- Relator(a)
- Ministro Antonio Saldanha Palheiro
- Órgão julgador
- Sexta Turma
- Data do julgamento
- 09/10/2018
- Data de publicação
- 26/10/2018
STJ – Acórdão, Rel. Ministro Antonio Saldanha Palheiro, Sexta Turma, j. 09/10/2018, p. 26/10/2018
PROCESSO PENAL. RECURSO ORDINÁRIO EM HABEAS CORPUS. TRÁFICO DE ENTORPECENTES. ASSOCIAÇÃO PARA O TRÁFICO. PRISÃO PREVENTIVA. GARANTIA DA ORDEM PÚBLICA. GRAVIDADE CONCRETA. QUANTIDADE DE DROGA APREENDIDA. MEDIDA CAUTELAR DIVERSA DA PRISÃO. IMPOSSIBILIDADE. 1. A validade da segregação cautelar está condicionada à observância, em decisão devidamente fundamentada, aos requisitos insertos no art. 312 do Código de Processo Penal, revelando-se indispensável a demonstração de em que consiste o periculum libertatis. 2. No caso, a prisão preventiva está justificada, pois a decisão que a impôs fez referência à gravidade concreta da conduta imputada ao recorrente, que atuou em associação criminosa ao corréu, mantendo em depósito e guarda elevada quantidade de substância entorpecente, a saber, 21,380kg (vinte e um quilos, trezentos e oitenta gramas) de substância análoga à maconha.
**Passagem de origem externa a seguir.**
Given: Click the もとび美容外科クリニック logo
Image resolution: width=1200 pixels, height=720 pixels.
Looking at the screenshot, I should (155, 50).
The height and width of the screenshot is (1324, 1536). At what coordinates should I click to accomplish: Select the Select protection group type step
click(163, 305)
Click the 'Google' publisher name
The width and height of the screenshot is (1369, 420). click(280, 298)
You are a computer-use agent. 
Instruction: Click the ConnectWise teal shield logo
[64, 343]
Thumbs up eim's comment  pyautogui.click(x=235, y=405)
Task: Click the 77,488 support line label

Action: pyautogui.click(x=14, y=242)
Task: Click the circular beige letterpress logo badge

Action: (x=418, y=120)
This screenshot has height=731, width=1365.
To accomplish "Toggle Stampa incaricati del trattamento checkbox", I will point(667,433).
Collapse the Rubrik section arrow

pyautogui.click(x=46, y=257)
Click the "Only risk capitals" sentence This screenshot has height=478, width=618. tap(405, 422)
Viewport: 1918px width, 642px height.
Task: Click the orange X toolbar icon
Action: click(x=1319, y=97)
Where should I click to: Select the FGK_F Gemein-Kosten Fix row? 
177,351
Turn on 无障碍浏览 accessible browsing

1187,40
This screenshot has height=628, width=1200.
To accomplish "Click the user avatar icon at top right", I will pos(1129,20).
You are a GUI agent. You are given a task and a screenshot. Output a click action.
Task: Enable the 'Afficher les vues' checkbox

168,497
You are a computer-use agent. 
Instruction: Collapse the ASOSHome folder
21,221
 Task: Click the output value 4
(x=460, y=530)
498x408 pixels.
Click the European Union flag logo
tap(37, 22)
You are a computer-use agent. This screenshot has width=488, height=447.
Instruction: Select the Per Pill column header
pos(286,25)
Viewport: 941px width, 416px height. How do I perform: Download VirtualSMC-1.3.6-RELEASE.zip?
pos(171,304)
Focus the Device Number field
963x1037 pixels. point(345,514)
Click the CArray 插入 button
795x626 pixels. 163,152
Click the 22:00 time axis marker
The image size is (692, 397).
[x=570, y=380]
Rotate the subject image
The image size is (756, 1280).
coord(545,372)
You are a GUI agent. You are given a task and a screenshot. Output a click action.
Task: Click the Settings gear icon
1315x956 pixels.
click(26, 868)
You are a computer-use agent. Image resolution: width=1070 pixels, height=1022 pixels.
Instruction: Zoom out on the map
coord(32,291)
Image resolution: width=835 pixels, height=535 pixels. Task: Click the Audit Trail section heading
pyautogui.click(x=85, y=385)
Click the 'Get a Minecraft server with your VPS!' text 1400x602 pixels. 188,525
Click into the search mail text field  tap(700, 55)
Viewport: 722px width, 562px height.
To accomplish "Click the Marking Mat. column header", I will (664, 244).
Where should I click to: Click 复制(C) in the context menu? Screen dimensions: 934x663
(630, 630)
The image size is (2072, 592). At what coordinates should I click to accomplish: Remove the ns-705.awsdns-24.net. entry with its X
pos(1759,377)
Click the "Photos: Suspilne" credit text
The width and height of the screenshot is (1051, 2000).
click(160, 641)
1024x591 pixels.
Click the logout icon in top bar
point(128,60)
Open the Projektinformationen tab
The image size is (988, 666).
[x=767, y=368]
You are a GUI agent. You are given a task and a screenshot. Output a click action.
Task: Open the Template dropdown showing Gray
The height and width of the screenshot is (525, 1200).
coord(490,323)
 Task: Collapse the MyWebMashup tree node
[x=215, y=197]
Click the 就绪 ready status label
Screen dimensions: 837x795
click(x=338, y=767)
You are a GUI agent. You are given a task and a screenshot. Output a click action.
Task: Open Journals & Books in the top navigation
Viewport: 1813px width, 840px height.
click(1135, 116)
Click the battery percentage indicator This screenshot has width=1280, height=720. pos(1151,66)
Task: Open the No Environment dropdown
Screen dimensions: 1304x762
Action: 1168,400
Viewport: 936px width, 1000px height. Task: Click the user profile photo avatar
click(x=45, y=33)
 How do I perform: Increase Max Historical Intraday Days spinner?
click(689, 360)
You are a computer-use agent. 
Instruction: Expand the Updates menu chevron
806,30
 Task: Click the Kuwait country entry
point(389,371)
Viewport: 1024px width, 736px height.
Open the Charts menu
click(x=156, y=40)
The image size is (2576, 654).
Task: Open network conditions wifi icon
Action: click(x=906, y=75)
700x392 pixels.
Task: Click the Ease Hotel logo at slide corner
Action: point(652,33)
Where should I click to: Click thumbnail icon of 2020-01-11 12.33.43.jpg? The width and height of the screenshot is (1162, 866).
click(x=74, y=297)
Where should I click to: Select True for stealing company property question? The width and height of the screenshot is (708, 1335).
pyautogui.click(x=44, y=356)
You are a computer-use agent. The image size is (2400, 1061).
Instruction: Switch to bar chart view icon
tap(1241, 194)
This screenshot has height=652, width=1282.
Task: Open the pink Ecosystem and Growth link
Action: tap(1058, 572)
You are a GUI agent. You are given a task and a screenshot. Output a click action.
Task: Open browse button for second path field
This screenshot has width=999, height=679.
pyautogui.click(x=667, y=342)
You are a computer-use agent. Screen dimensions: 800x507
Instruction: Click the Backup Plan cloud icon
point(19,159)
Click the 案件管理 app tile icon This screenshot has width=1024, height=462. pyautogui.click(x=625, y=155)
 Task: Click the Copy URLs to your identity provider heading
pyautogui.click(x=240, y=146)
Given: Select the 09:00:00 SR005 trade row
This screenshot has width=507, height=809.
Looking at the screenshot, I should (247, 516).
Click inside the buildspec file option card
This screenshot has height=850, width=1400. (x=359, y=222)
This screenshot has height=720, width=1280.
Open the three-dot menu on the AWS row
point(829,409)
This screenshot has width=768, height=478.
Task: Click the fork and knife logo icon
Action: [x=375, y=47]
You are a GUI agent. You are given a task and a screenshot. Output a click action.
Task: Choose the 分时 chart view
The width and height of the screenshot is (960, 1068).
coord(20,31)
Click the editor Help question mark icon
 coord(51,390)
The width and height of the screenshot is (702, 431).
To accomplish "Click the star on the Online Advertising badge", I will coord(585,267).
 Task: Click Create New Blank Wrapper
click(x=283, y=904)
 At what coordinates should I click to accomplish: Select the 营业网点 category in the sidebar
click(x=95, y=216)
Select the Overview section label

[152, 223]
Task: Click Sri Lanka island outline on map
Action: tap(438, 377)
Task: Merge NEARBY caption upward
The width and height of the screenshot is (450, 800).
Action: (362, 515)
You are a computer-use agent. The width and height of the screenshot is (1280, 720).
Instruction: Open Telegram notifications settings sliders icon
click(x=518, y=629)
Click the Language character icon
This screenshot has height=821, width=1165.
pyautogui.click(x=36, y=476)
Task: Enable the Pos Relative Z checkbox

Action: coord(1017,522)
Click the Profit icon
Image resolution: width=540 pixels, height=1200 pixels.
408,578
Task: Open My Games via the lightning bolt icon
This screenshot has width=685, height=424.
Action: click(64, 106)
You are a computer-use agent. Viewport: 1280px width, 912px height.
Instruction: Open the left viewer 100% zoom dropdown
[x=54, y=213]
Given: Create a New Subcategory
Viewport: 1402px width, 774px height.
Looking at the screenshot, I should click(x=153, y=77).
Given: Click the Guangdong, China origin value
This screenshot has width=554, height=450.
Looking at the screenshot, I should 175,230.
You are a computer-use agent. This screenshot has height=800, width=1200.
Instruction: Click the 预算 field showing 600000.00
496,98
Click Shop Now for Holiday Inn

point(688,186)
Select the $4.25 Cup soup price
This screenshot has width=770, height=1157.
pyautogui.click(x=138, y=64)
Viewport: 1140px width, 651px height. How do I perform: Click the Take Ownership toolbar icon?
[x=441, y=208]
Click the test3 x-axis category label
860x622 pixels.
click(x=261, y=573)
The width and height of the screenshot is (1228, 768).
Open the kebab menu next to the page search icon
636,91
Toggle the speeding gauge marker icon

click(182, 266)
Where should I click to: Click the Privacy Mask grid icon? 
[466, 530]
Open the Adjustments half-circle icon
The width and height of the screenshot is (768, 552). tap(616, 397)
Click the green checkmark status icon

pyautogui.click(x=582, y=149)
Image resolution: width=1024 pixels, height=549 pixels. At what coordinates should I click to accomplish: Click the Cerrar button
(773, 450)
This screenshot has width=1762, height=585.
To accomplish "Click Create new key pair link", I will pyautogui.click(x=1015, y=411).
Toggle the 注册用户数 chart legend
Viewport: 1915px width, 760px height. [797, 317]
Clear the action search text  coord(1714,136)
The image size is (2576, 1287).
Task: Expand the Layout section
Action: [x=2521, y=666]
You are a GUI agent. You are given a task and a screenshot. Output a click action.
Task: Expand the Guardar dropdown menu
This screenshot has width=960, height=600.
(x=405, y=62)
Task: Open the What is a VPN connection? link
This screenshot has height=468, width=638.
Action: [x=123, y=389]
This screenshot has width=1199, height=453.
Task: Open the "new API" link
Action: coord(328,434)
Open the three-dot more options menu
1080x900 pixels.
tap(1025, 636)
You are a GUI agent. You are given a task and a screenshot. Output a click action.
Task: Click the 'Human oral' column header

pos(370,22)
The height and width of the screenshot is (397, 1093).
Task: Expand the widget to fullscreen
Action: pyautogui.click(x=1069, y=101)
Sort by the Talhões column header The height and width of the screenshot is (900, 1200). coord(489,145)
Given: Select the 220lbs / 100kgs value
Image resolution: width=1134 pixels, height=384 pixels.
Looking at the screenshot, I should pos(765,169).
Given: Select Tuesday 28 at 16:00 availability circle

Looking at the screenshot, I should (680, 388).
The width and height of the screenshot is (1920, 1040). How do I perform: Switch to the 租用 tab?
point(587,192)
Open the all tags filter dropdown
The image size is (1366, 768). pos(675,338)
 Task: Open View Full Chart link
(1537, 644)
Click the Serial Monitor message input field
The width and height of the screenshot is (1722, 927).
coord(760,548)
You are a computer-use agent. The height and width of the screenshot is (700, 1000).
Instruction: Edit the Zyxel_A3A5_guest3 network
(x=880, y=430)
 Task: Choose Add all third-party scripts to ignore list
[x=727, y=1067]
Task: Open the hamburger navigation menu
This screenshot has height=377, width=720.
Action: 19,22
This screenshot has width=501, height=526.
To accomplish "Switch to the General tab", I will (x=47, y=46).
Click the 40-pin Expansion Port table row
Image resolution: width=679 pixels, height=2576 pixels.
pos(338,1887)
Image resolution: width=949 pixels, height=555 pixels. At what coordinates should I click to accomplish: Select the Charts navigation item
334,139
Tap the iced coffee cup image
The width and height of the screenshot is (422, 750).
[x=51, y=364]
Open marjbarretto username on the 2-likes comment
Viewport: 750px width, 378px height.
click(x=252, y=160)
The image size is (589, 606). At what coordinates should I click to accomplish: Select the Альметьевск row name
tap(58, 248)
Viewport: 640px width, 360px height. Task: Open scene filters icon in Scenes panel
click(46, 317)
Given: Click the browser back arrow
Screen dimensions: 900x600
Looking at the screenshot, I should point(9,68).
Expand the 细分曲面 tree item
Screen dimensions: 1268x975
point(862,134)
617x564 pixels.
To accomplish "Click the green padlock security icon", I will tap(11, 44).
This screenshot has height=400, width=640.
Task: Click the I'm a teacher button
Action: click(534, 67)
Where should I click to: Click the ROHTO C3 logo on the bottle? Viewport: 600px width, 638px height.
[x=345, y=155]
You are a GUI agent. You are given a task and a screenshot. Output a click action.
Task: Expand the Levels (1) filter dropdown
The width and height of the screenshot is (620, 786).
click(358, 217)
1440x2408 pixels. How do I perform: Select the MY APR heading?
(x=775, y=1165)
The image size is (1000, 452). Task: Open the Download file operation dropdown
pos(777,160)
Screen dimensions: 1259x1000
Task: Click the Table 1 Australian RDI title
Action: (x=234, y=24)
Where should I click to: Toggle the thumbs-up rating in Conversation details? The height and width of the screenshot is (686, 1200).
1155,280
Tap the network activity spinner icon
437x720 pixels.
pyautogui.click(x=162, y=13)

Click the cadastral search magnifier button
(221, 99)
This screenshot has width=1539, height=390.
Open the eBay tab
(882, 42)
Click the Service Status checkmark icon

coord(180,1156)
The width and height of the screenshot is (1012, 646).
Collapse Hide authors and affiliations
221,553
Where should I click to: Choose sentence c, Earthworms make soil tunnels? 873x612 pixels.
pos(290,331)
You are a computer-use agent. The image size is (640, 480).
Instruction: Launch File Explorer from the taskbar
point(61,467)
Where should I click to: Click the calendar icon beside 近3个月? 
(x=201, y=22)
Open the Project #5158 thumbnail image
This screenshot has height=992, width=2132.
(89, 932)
Dessarte, está evidenciada a sua periculosidade e a necessidade da segregação como forma de acautelar a ordem pública. 3. Os fundamentos adotados para a decretação da prisão preventiva indicam, no caso, que as medidas alternativas seriam insuficientes para acautelar a ordem pública e evitar a prática de novos crimes. 4. Recurso desprovido. (RHC n. 100.501/PE, relator Ministro Antonio Saldanha Palheiro, Sexta Turma, julgado em 9/10/2018, DJe de 26/10/2018.)